米財務省外国資産管理局(OFAC)は、テロ組織ハマスと関係があるとされる仮想通貨運営者に制裁を科した。

OFACは10月18日の通知で、イスラエルに対するハマスの攻撃を受けて、ハマスの工作員と金融仲介者に対する制裁を発表した。OFACの特別指定国民リストに追加された団体には、ビットコイン(BTC)ウォレットアドレスを持つ「ガザを拠点とする仮想通貨取引所とその運営者」が含まれていた。

財務省によると、制裁は、10月7日の攻撃で多数のイスラエル人が死亡した後、「ハマスの収入源を根絶する」ことが目的だった。デジタル通貨を扱う取引所「バイ・キャッシュ・マネー・アンド・マネー・トランスファー・カンパニー」は、ガザ在住のカーン・ユニスが運営しており、財務省は同社とユニスが「ハマスとつながりがある」と主張した。この会社のオーナーであるアハメド・M・M・アラカド氏も制裁対象に挙げられている。

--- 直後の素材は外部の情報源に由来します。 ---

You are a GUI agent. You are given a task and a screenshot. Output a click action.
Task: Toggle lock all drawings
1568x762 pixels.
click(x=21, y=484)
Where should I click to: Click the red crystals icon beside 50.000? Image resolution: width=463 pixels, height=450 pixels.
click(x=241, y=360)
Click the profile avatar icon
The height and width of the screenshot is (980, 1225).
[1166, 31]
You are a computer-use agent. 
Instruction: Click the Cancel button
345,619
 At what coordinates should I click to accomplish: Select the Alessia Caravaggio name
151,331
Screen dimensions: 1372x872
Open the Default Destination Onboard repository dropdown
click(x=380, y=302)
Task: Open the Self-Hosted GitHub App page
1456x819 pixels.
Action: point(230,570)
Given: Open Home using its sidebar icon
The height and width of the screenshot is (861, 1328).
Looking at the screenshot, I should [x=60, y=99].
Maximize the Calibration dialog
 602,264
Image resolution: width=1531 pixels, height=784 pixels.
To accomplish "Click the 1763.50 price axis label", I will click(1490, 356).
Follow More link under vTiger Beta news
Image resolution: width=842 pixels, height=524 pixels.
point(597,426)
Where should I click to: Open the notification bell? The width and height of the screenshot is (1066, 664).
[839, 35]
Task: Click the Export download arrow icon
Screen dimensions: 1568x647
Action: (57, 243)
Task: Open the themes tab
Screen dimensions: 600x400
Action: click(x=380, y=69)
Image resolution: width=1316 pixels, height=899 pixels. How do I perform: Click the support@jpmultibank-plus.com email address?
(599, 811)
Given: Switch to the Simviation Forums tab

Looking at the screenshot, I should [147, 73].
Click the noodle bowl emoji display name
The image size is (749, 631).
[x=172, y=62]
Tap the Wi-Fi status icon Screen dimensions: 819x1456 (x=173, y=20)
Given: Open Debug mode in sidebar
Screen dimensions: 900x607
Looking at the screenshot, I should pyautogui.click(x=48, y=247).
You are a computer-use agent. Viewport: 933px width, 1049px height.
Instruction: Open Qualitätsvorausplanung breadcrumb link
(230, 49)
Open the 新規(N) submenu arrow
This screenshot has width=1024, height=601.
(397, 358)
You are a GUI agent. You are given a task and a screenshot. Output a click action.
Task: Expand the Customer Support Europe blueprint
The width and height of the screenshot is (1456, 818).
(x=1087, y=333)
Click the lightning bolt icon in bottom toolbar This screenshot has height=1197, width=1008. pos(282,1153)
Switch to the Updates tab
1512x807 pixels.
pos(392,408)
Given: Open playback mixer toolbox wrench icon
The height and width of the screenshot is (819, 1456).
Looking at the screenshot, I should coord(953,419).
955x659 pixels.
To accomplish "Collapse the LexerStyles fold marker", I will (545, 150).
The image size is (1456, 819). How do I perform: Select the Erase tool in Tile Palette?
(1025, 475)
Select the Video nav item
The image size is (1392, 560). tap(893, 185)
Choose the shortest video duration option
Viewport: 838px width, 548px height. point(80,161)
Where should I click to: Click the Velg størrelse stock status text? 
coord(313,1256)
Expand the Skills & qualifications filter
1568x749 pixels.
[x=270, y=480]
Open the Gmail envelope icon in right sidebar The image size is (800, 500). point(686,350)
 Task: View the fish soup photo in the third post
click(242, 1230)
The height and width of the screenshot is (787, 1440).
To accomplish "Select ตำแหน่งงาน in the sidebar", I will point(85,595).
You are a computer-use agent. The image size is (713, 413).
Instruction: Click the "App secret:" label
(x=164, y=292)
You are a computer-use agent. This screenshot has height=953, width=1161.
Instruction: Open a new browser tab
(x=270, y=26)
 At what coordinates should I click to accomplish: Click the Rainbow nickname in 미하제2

「我々は、ハマスのテロリストが資金を集め、それを使って残虐行為を遂行し、イスラエル国民を恐怖に陥れる能力を奪うために必要なあらゆる措置を講じ続ける」とジャネット・イェルン財務長官は述べた。「これには制裁を課すことや、同盟国やパートナーと連携して管轄区域内のハマス関連の資産を追跡、凍結、押収することが含まれる」

本日、財務省は、ハマスの収入源を根絶するための米国の継続的な取り組みの一環として、ガザおよびその他の地域におけるハマスの主要なテロリストグループのメンバー、工作員、および資金提供者10名に対して制裁を課しました。https://t.co/KZtF6K60id

— 財務省 (@USTreasury) 2023年10月18日

ブロックチェーン分析会社エリプティックは10月18日、他のテロリスト集団もこの送金会社を利用しており、2015年以降同社を通じて2500万ドル以上のビットコインとテザー(USDT)が移動していたと報告した。ハマスに加え、同社と関係があるとされる組織にはアルカイダの関連組織やISIS(イラクとシリアのイスラム国)も含まれている。

イスラエルはテロ攻撃を受けてハマスに対して正式に宣戦布告し、ガザへの爆撃につながり、住民の大半が逃げられないという危機を招いた。本稿執筆時点では、ジョー・バイデン米大統領がイスラエルを訪問して政府関係者と会談しており、報道によると、エジプトからガザへの人道支援を許可することに同意したという。

米財務省は、テロやその他の違法行為に関与したとされる団体への財政支援を弱める手段として、制裁措置を頻繁に利用してきた。10月3日、財務省は、麻薬フェンタニルの製造をめぐる司法省の起訴と並行して、中国に拠点を置く化学メーカーと関係のある仮想通貨ウォレットに対する制裁を発表した。